La soledad del honesto: Ladrón de bicicletas, de Vittorio De Sica
« ¿Bicicleta? –replicó-, ¡pero si en Roma se roban de cuatrocientas a quinientas diarias!»
-Luigi Bartolini, Ladrones de bicicletas
1. Emoción – conmoción
Roma, en los primeros años después de la Segunda Guerra Mundial. Antonio Ricci, un hombre largamente desempleado, padre de dos hijos, consigue un empleo modestísimo pegando carteles en las paredes de la ciudad. Su esposa amorosamente le arregla la gorra del uniforme; Bruno, el hijo mayor, –un niño apenas- le limpia la bicicleta y lo acompaña a ese primer día de trabajo, esa jornada que representa no solo reintegrarse al mundo laboral, sino además prosperar, volver a tener ilusiones, volver a ser parte de un tejido social que lo ha marginado. Todo lo que he mencionado hasta ahora –que es el inicio de Ladrón de bicicletas (Ladri di biciclette, 1948)- todo, repito, es un material dramático altamente inflamable y susceptible de cualquier tipo de manipulación sentimental, no necesariamente honesta.
Y eso que el punto de quiebre aún no ocurre. Lo hará cuando haga su aparición el sujeto que da título a la película y que deja a Antonio sin su vehículo y frente al vacío. La nada representada en la inoperancia de la ley, en la confabulación y el silencio de los bandidos, en la imposibilidad de recuperar una bicicleta ya seguramente reducida a partes y vendida en el mercado ilegal. Lo que queda es un ciudadano sin salidas, llevado al límite de la angustia y de la desesperanza, un ser que deberá descender a donde jamás pensó, dejando atrás sus valores, su moral, para terminar cubierto de vergüenza y de lágrimas. Y nosotros como espectadores terminamos conmocionados, llenos de genuina emoción, de humana solidaridad para con un hombre que no es capaz de mirar a los ojos a su hijo Bruno, tal son el bochorno y la pena que siente. De repente cesan las sospechas que teníamos frente a que íbamos a ser reducidos a títeres, manipulados por un guion sensiblero dispuesto a engañarnos. Cesan las sospechas y el cinismo, todo cesa y queda un enorme silencio en el alma, ese que acompaña a la sensación de haber asistido a un réquiem, al funeral de toda esperanza.

Ejercicio breve 1 ▸
Devuelve sin cambios los registros desde el comienzo hasta la línea que contiene "Looking at the screenshot, I should (828, 379).", incluidas ambas.

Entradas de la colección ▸
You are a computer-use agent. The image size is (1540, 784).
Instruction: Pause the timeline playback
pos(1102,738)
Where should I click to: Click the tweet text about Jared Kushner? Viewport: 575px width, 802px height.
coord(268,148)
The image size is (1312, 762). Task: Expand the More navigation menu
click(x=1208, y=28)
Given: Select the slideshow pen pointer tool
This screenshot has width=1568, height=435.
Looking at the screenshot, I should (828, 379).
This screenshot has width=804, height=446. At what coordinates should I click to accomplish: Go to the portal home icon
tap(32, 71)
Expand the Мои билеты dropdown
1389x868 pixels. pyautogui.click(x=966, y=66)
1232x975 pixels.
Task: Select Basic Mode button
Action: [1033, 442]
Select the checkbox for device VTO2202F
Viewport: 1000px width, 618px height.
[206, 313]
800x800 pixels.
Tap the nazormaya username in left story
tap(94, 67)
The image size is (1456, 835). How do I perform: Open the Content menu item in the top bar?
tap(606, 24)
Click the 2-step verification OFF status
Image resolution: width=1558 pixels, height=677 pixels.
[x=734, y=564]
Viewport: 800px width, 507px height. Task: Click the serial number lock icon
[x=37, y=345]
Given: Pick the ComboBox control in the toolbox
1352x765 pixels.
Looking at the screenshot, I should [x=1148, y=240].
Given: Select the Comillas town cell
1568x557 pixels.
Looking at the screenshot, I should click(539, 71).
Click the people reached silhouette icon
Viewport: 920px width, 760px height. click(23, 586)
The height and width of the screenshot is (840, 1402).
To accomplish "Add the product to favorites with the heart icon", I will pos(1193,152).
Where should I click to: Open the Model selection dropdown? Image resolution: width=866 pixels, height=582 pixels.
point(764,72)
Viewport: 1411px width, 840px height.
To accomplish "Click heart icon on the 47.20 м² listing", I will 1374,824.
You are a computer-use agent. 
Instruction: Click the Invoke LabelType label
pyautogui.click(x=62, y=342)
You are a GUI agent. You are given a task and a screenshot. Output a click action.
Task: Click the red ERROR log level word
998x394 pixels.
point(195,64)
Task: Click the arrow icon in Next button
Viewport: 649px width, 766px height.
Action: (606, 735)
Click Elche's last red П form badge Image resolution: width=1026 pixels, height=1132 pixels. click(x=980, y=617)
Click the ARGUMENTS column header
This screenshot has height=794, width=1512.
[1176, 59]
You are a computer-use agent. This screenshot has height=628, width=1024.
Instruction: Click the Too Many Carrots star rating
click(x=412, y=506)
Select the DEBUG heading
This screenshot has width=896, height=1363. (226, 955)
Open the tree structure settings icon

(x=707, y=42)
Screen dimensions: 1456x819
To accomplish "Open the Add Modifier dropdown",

Ejercicio breve 2 ▸
Responde a partir del texto sobre Ladrón de bicicletas:
(a) Según la cita del principio, ¿cuántas bicicletas se roban al día en Roma?
(b) ¿Qué empleo consigue Antonio Ricci?
(c) ¿A qué se compara al final la sensación que queda en el espectador?

Respuesta 1 ▸
You are a computer-use agent. The image size is (1540, 784).
Instruction: Pause the timeline playback
pos(1102,738)
Where should I click to: Click the tweet text about Jared Kushner? Viewport: 575px width, 802px height.
coord(268,148)
The image size is (1312, 762). Task: Expand the More navigation menu
click(x=1208, y=28)
Given: Select the slideshow pen pointer tool
This screenshot has width=1568, height=435.
Looking at the screenshot, I should (828, 379).

Respuesta 2 ▸
(a) De cuatrocientas a quinientas.
(b) Pegar carteles en las paredes de la ciudad.
(c) A haber asistido a un réquiem, al funeral de toda esperanza.